New rounds of rail strikes in battle for passenger safety

by Sarah Bates
Issue No. 2626

Picketing in Carlisle

Picketing in Carlisle (Pic: RMT)


Train guards have announced a new programme of strikes over safety and jobs.

They are fighting the rollout of driver-only operated (DOO) trains. These endanger passengers.

The RMT union is engaged in a long-running battle to keep safety-trained staff on trains, and has announced more strikes on South Western Railway.

Workers on the line—one of the key commuter links into London—have been fighting since October 2017 against bosses’ plans.

They plan a five-day walkout from Tuesday 23 October.

Strikers are then set to follow this with action on every Saturday in November.
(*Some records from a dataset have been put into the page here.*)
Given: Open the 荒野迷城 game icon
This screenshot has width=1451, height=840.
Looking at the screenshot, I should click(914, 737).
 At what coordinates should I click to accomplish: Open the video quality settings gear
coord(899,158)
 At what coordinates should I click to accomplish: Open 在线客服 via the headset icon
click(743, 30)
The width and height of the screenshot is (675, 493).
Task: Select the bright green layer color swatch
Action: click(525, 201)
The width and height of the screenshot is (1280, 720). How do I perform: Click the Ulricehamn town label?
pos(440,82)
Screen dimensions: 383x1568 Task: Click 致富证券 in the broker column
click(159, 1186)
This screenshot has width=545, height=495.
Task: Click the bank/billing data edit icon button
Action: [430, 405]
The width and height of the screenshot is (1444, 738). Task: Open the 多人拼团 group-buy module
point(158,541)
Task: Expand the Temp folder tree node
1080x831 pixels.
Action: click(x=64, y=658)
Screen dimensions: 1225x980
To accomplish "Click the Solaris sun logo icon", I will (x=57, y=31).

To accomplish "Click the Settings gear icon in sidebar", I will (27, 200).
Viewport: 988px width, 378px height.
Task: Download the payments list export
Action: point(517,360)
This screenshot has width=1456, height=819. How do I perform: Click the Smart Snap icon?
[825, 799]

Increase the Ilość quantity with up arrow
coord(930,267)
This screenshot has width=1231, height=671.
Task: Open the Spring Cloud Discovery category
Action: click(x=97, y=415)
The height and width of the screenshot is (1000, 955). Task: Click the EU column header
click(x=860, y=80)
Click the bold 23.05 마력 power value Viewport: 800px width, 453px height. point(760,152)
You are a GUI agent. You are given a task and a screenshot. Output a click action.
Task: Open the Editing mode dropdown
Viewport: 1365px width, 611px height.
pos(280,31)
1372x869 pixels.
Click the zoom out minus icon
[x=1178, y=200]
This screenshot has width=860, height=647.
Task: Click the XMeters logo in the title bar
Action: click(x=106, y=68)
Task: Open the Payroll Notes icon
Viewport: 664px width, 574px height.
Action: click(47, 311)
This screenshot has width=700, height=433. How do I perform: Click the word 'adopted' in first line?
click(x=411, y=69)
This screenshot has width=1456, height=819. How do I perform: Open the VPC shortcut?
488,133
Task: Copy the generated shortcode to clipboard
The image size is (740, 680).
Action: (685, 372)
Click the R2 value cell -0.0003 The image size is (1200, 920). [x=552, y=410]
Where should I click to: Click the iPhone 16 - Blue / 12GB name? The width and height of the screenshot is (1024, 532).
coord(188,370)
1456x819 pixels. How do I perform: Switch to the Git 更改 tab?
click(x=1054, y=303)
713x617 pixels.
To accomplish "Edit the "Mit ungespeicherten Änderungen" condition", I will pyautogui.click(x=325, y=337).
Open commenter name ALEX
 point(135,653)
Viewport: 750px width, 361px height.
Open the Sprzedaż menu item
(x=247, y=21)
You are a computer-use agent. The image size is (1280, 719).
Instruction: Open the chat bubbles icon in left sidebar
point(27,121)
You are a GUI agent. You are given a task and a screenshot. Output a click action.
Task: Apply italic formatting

The industrial action is due to coincide with walkouts from train guards on the Northern line. Workers on this network, owned by Arriva Rail North, were set to strike for the next three Saturdays.

They struck last Saturday—their 31st day of action.

The RMT is organising public meetings on the fight for passenger safety in Leeds, Sheffield and Newcastle. For details go to rmt.org.uk/news

Workers on Abellio Scotrail last week launched an indefinite ban on overtime and rest day working in a dispute over rest day working payments.

Some grades, such as drivers, get enhanced payments, some don’t.

Over 2,000 workers in the RMT union are involved.

RMT general secretary Mick Cash said, “It cannot be right that the company seems to value one group of workers over another.

“All staff should be treated equally and fairly—and that is all that the union is calling for.”


Tube drivers on the Piccadilly line are set to strike for 24 hours from midday on Wednesday 7 November.

They are fighting over a host of issues that endanger workers and passengers.

Drivers want bosses to hire more workers and tackle the bullying culture from management in depots.

RMT union members have already staged a 48-hour walkout from 26 September, followed by a further five-hour strike on 28 September.

In the last wave of action, transport bosses called fresh negotiations while the drivers were still on strike.

Now more action can force them to concede.